* Exercise objective *
Look through the listing below for the line with "Where should I" and the line with "the Project ID". Copy both, along with every line between them, exactly and with no pictures.

* The records *
-=-=-=-=-
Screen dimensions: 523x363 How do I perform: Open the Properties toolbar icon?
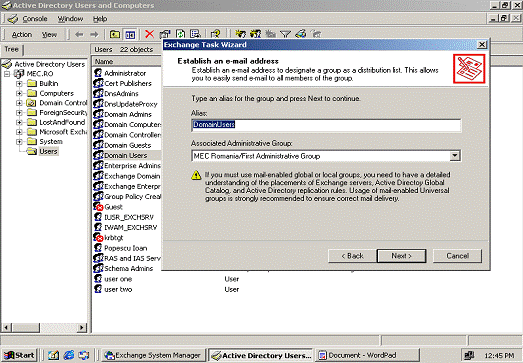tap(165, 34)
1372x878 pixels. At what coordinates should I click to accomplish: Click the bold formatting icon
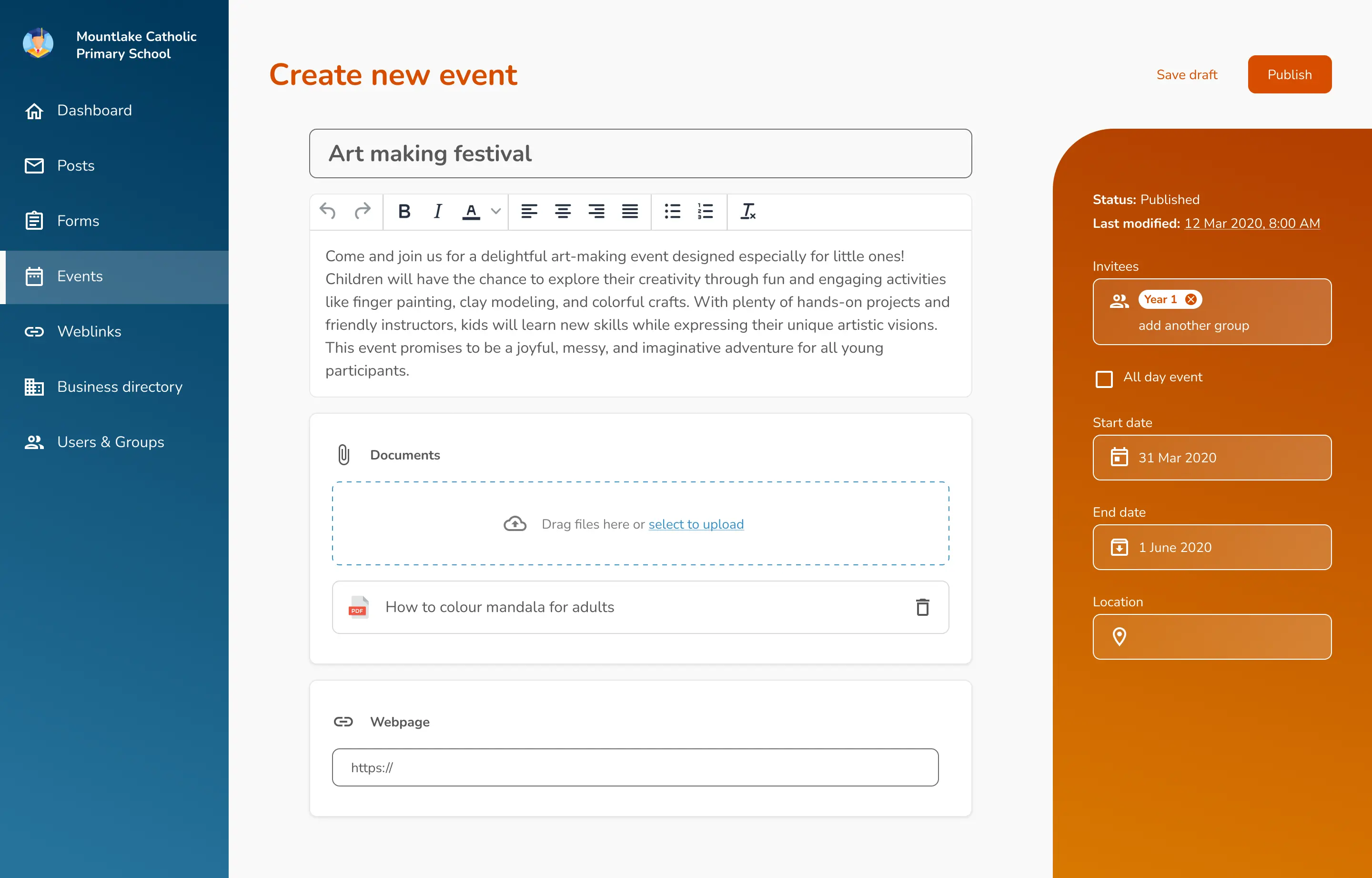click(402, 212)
-=-=-=-=-
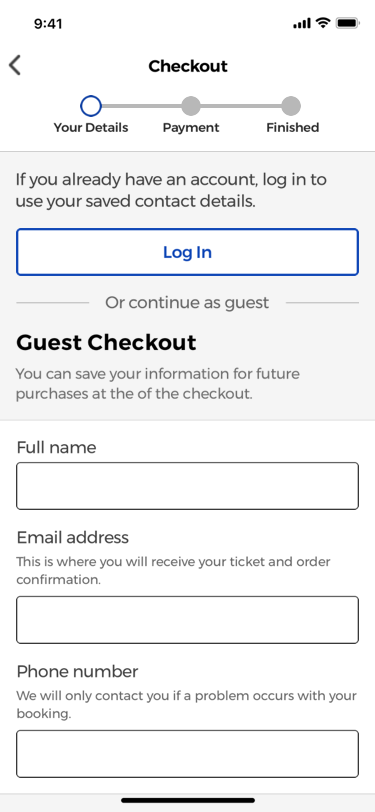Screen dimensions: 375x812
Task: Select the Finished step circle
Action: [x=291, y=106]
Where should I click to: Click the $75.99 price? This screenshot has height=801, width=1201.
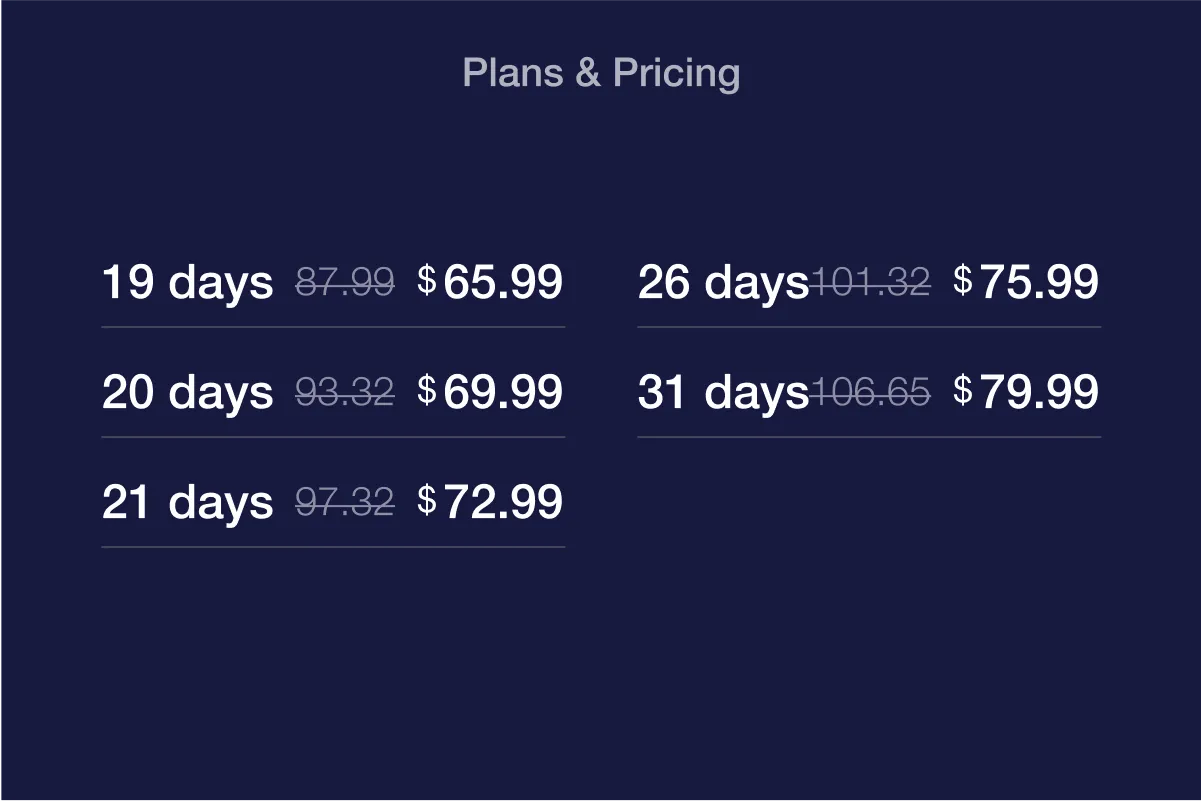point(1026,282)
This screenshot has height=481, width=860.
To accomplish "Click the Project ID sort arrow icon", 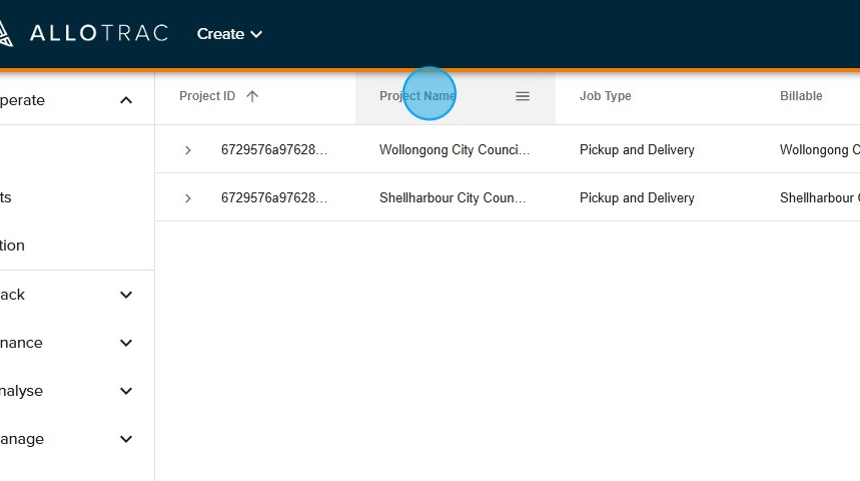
-=-=-=-=-
* Task output *
Where should I click to: Click the $75.99 price? This screenshot has height=801, width=1201.
point(1026,282)
This screenshot has height=481, width=860.
To accomplish "Click the Project ID sort arrow icon", 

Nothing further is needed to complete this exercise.